En conclusion, si j’écris tout ça, ce n’est pas pour me faire plaindre où attirer une certaine sympathie, mais bien dans l’espoir d’aider certains hommes qui ont cette tendance à minimiser certains symptômes bien connus du monde médical. Heureusement, mon petit côté hypocondriaque m’a peut-être sauvé. Les années à venir le diront, mais on me dit que toutes les chances sont de mon côté. Alors, si j’ai un conseil à donner, à vous les hommes, ou les couples qui ont une bonne communication, faites vérifier votre maudit PSA  ou APS en français pour (antigène prostatique spécifique), surtout après 50 ans d’âge. Ensuite laissez votre médecin de famille ou votre urologue vous guider et interpréter les résultats. Je ne suis pas un spécialiste et vous non plus à moins d’être médecin. Il ne s’agit que d’une simple prise de sang pour en avoir le cœur net et là, je sais pourquoi certains hommes hésitent à demander ce test.

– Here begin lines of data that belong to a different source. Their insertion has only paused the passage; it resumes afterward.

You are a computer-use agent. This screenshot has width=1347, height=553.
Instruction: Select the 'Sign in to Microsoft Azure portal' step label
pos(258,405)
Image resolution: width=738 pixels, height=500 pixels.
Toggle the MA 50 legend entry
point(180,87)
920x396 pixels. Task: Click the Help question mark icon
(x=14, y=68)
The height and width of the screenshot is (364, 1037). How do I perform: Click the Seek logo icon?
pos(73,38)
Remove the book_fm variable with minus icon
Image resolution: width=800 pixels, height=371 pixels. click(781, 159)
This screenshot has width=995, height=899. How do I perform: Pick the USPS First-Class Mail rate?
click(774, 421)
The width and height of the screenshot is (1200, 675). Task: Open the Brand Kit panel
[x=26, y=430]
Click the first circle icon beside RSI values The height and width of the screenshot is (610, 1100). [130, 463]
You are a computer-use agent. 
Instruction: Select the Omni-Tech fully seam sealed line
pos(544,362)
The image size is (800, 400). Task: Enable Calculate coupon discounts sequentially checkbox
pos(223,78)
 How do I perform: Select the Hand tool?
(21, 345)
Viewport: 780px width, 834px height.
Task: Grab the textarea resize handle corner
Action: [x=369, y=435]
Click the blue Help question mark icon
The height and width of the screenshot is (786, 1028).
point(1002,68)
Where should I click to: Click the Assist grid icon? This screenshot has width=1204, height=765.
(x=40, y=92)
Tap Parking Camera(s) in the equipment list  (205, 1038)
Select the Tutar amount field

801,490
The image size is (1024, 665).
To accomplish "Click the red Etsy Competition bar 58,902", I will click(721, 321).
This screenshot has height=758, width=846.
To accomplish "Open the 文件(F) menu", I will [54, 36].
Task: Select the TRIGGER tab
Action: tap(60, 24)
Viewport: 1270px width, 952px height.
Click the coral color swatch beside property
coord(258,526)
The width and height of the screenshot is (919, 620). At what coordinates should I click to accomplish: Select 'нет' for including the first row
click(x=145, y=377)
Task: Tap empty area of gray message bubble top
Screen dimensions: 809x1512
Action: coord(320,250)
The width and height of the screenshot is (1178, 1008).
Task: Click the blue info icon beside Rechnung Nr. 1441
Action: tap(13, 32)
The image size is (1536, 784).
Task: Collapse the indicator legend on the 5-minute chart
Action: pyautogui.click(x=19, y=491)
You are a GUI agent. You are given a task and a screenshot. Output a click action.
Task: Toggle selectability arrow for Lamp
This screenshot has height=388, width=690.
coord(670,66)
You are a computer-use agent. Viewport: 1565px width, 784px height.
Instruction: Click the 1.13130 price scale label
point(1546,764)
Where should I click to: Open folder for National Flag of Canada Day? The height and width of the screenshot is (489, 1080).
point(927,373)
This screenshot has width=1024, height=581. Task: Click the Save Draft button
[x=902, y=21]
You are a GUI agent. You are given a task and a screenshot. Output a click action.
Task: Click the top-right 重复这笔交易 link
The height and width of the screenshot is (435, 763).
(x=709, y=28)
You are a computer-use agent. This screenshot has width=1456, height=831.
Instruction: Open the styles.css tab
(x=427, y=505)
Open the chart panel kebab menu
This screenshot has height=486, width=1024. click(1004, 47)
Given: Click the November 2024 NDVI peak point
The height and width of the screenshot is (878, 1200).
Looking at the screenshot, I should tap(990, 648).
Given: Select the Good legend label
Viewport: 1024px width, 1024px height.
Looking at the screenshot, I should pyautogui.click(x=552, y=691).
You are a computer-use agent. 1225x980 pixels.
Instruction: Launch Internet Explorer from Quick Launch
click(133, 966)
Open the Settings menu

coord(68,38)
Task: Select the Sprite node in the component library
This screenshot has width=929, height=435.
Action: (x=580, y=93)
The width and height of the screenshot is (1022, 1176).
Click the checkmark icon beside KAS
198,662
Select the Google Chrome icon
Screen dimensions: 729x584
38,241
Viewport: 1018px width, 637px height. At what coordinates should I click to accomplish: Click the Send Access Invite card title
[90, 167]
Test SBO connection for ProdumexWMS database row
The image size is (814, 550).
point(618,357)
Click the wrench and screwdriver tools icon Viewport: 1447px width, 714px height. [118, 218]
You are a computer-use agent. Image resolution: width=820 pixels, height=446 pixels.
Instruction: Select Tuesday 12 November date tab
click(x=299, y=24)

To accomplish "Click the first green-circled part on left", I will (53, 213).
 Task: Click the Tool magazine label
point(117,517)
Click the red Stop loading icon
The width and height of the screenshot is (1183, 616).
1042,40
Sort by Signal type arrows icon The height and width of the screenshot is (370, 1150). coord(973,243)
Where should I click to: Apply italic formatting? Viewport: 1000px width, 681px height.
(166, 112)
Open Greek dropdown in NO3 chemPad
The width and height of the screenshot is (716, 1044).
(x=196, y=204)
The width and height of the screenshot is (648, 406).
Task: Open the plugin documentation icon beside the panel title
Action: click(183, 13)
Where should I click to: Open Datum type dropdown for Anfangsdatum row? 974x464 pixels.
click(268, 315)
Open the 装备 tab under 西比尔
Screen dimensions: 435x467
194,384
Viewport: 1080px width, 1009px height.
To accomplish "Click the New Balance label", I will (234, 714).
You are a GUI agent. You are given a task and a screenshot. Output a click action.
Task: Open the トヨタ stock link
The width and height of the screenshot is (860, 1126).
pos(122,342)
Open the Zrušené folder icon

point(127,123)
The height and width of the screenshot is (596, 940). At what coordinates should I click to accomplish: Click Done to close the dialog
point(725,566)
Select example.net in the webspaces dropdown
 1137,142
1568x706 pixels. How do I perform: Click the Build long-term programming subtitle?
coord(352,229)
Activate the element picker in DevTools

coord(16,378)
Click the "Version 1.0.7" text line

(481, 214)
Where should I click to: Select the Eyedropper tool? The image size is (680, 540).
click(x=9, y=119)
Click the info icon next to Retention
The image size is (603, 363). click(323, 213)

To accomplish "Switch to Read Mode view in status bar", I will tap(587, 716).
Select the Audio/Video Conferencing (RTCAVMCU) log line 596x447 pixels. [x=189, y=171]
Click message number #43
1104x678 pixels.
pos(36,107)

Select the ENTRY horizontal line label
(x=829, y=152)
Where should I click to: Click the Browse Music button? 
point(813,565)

Deux questions gênantes se posent pour plusieurs hommes sans qu’ils osent en parler. Question 1 : Vais-je perdre ma libido si je dois subir une chirurgie de la prostate? Et question 2 : Vais-je pouvoir continuer à bander?...dit cru comme ça, cela peut paraître mal à propos, mais c’est la réalité. N’ayez crainte, ce n’est pas une opération au cerveau comme l’avait dit à un journaliste, le célèbre président de la France, François Mitterrand. Il s’agit de franchise ici et d’un risque de mortalité. Quant à mes réponses à ces deux questions, vous permettrez que je garde ma condition bien personnelle, mais ce que je puis affirmer ici, c’est qu’il n’y a aucun cas semblable et tout dépend de la sorte de chirurgie que vous avez eue, de votre forme physique, de votre âge et de d’autres facteurs que votre médecin ou spécialiste pourra mieux vous expliquer que moi. Et puis en bout de ligne, dites-vous bien aussi qu’un «cadavre», ça bande pas fort. 

L’espoir

Voilà! Tout est dit et je viens d’écrire tout cela en tout respect envers mes lectrices et lecteurs à qui j’avais promis de justifier mon absence sur mon blogue pendant les deux derniers mois. Personnellement je suis sur la bonne voie de la réhabilitation et comme j’ai toujours aimé la vie, je puis affirmer que je l’aime plus que jamais. Heureusement, j’ai été et je suis toujours accompagné d’une merveilleuse compagne et d’amis sincères qui ne m’ont pas lâché d’un iota et ça, c’est plus que de l’or en barre, c’est un cadeau du ciel. Compréhension et communication avec une petite ou grande dose d’amour et d’amitié, sont les meilleurs ingrédients pour guérir. Et puis quand des centaines de messages vous arrivent par les réseaux sociaux, il est difficile de ne pas avoir envie de se battre. Des projets se multiplient dans ma tête et je n’ai de cesse de m’en gaver jusqu’à leur réalisation. Je n’écrirai plus sur ce sujet, mais je demeurerai disponible en privé pour quiconque aurait besoin de conseils ou de partage, ceci dit en affirmant que je ne suis ni docteur ni spécialiste. Juste un des 21 mille nouveaux cancéreux de la prostate qui a envie de s’en sortir totalement, car la vie est trop belle et trop importante pour la perdre par la peur ou la négligence d’un simple test sanguin. Cela m’a pris 4 années d’angoisse pour en arriver là aujourd’hui, simplement à cause d’un déménagement, mais on me dit que je suis dans les chanceux. Il n’est pas besoin d’attendre aussi longtemps. Et puis n’oubliez pas, la vie est belle.